Rolando Cordera Campos
El PRI y el reloj de la política

La reunión priísta del pasado 4 de marzo no produjo, como lo pensaron algunos observadores apenas terminó la ceremonia, un clima de unidad entre los miembros de ese partido y sus cúpulas. El Presidente dio línea, sin duda, pero sus sugerencias no esclarecieron dudas ni temores ni escepticismos, por lo que el poscumpleaños del otrora invencible se volvió de nuevo presa de los oráculos, más que de los analistas o los políticos.

Si ésta es ya la hora de la política para los priístas, como lo propuso su presidente nacional Mariano Palacios Alcocer, habría que decir que a esa política le falta más de un adjetivo, si lo que se quiere es que sea por medio de la política que ese partido supere sus conflictos, elija a un candidato capaz de competir y, finalmente, gane las elecciones.

La política que tiene que llevar a cabo el PRI para lograr los dos primeros objetivos debe ser democrática. Que el último propósito se alcance por la vía democrática ya no depende tanto de la voluntad priísta, sino de la ley, los otros partidos políticos y la ciudadanía.

Una política democrática, se entiende, no tiene por qué ser asambleísta o plebiscitaria, sino simple y llanamente participativa, lo que no tiene por qué querer decir, necesariamente, una calca de los procedimientos usados por otros partidos o en otros países.

Nadie tiene la patente de corso de la democracia interna de los partidos, pero es claro que para aspirar a ese calificativo es preciso que los institutos políticos llenen algunos requisitos mínimos.

En primer término, deben contar con reglas más o menos estables y claras que aseguren a sus miembros una participación significativa en los procesos de decisión fundamentales de sus partidos: la elaboración y aprobación de sus plataformas, programas y estatutos; la elección de sus dirigentes y candidatos, y la discusión y aprobación de las modificaciones que haya que hacer en el tiempo a sus principios y documentos básicos.

En segundo lugar, deben contar con un flujo adecuado de información sobre el acontecer interior de su partido, las iniciativas que surgen o se preparan en sus órganos de dirección o en sus organismos de base, etcétera. Sin información continua no hay, no puede haber, deliberación y discusión políticas, y sin ellas, simplemente, no hay democracia.

En tercer lugar, aunque no al último en esta enumeración sucinta, es preciso que haya espacios permanentes, en todos los niveles de la organización, para dar curso a esa información y a esa discusión. Es decir, espacios públicos efectivos y estables, independientemente de si el partido en cuestión decide que dichos espacios sean para el uso exclusivo de sus miembros.

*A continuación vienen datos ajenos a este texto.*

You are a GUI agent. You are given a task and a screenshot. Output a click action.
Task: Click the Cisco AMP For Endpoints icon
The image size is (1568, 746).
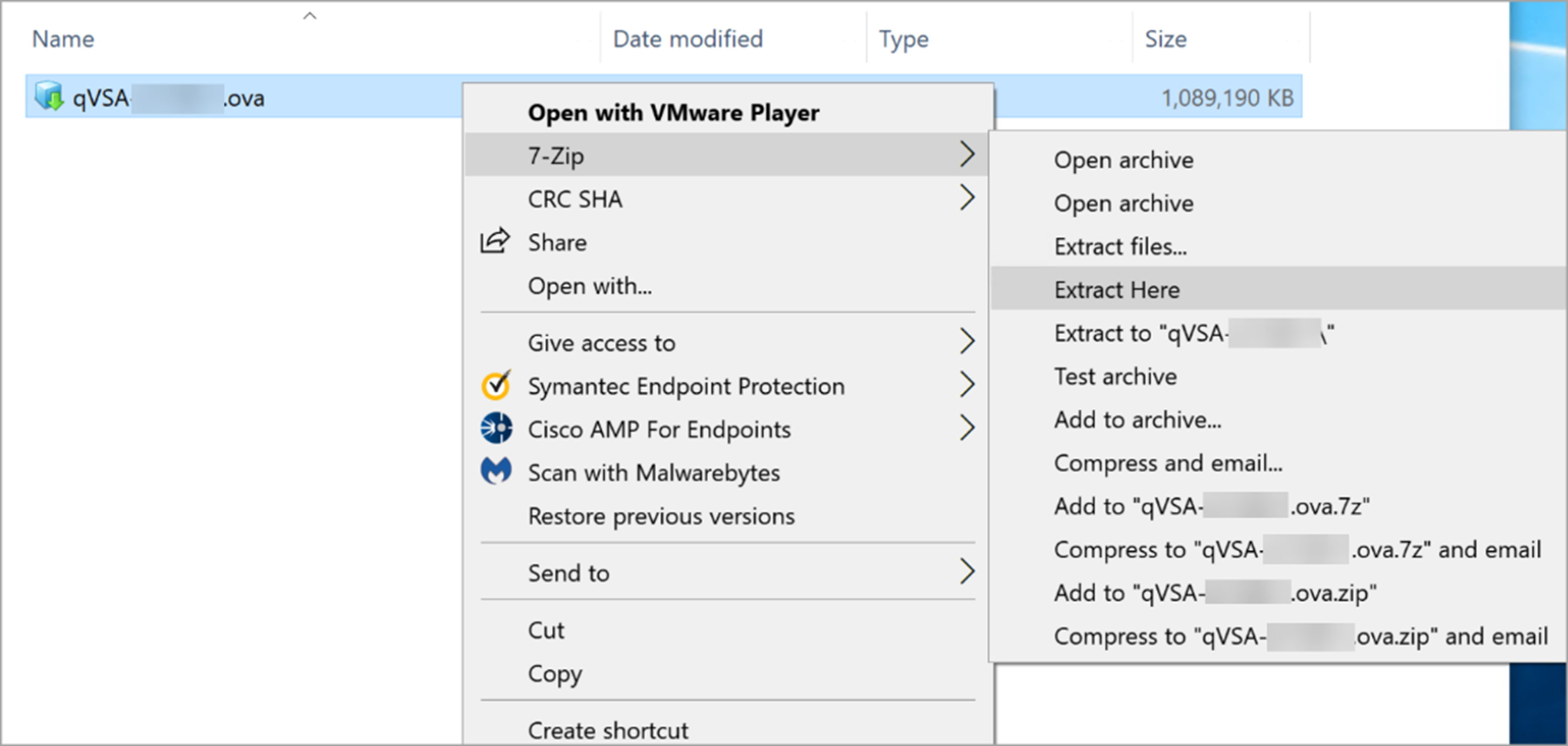point(496,429)
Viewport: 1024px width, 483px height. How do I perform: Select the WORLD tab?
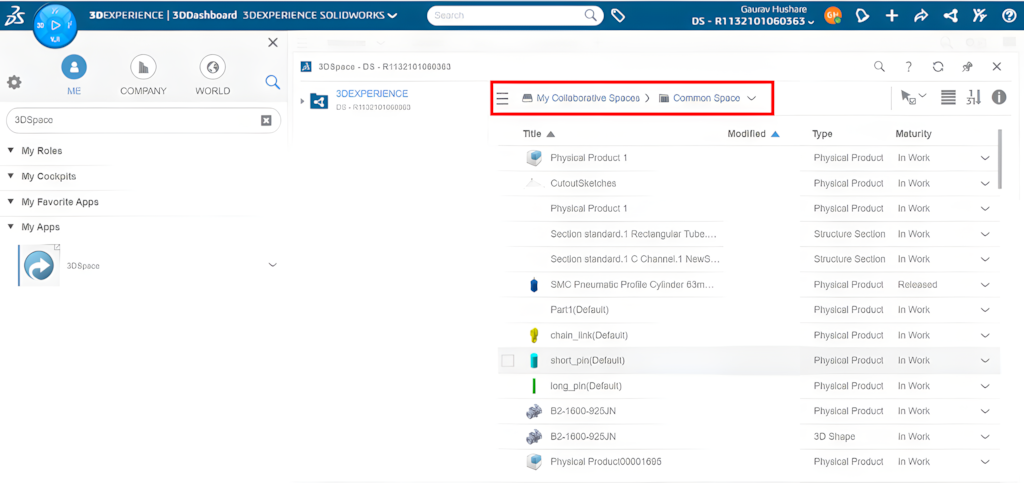coord(212,76)
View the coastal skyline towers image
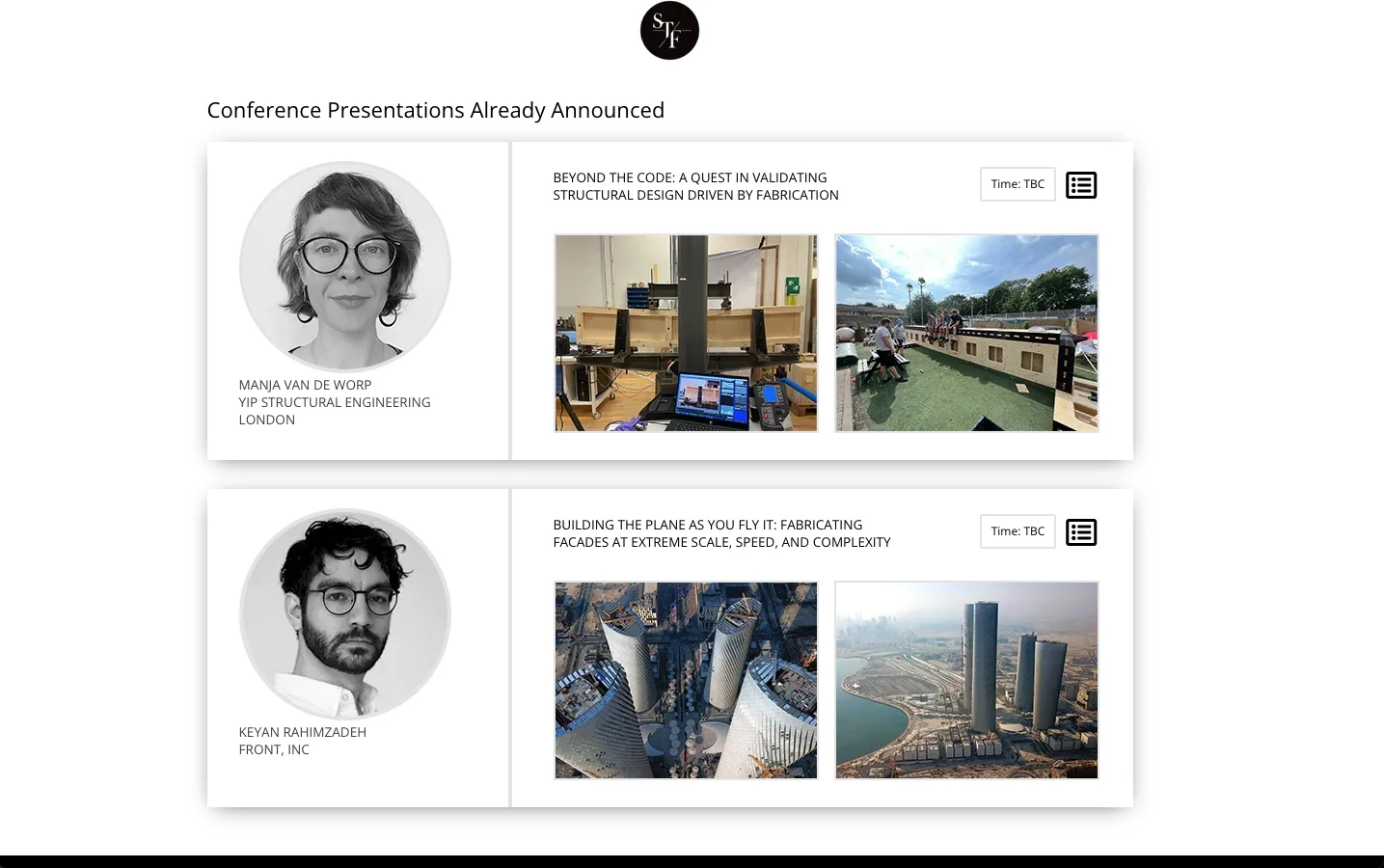 (x=966, y=680)
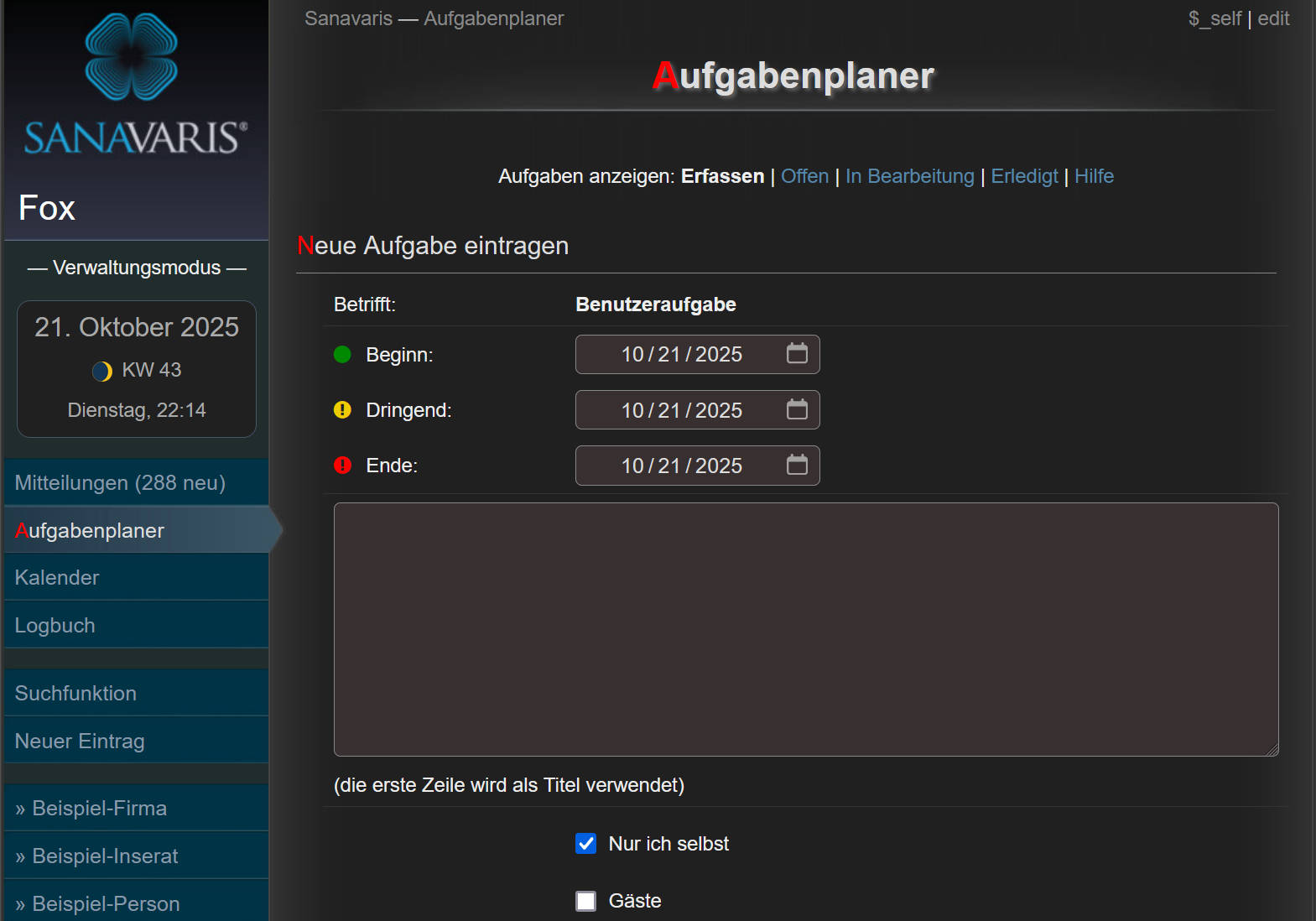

El PRI no cumple hoy de modo satisfactorio con esos requisitos, y es por eso que todo lo que hace o dice provoca como reacción inmediata el escepticismo dentro y fuera de sus filas. Pasada la primera reacción, que suele ser airada y belicosa, como ocurrió en esta ocasión con los partidos y dirigentes opositores, sigue el turno de la hermenéutica pueril que no concluye nunca, y se vuelve pronto pura y vulgar especulación.

Ese es el terreno donde pasta el columnismo del chisme y la ocurrencia, del que a la vez se nutren la paranoia y la grilla del propio priísmo. De esa manera, los propósitos supuestos de la cúspide, de orientación y comunicación con las bases de ese partido y el resto de la opinión pública, se desnaturalizan y pierden eficacia. Así se abre la puerta para la acción vertical, destinada al control de daños. El autoritarismo se reproduce como mito y realidad, y la ronda de la simulación sigue su destructivo curso.

Por mucho tiempo, analistas y publicistas de todas las inspiraciones, así como los dirigentes de la oposición de todos los colores, han dedicado una parte significativa de sus esfuerzos a decirle las verdades al PRI y a los gobiernos de los cuales ha dependido. Su fuerza era o parecía ser de tal magnitud, que los efectos de sus acciones y omisiones se entendían y sentían siempre o casi como nacionales. Nadie podía desentenderse de lo que hiciese o dejase de hacer el invencible.

Todo eso acabó y no parece haber vuelta atrás. Gane o pierda el PRI en el 2000, su política -como la de todo el país- tendrá que acercarse a los términos y requisitos mínimos que determina la forma democrática de gobierno.

La deliberación y la irritación que han emergido del partido del gobierno no hacen sino confirmar lo anterior. Quizá la última verdad que haya que decirle al partido que se quiere heredero de los que fundaron Calles y Cárdenas, es que su 1929 llegó, pero no parece dispuesto a esperar mucho tiempo.

Atreverse a adjetivar su política podría ser un primer paso para saltar de la eterna juventud en que ha vivido a una madurez tranquila. Sin demasiados sobresaltos. Para ellos y para el resto del país.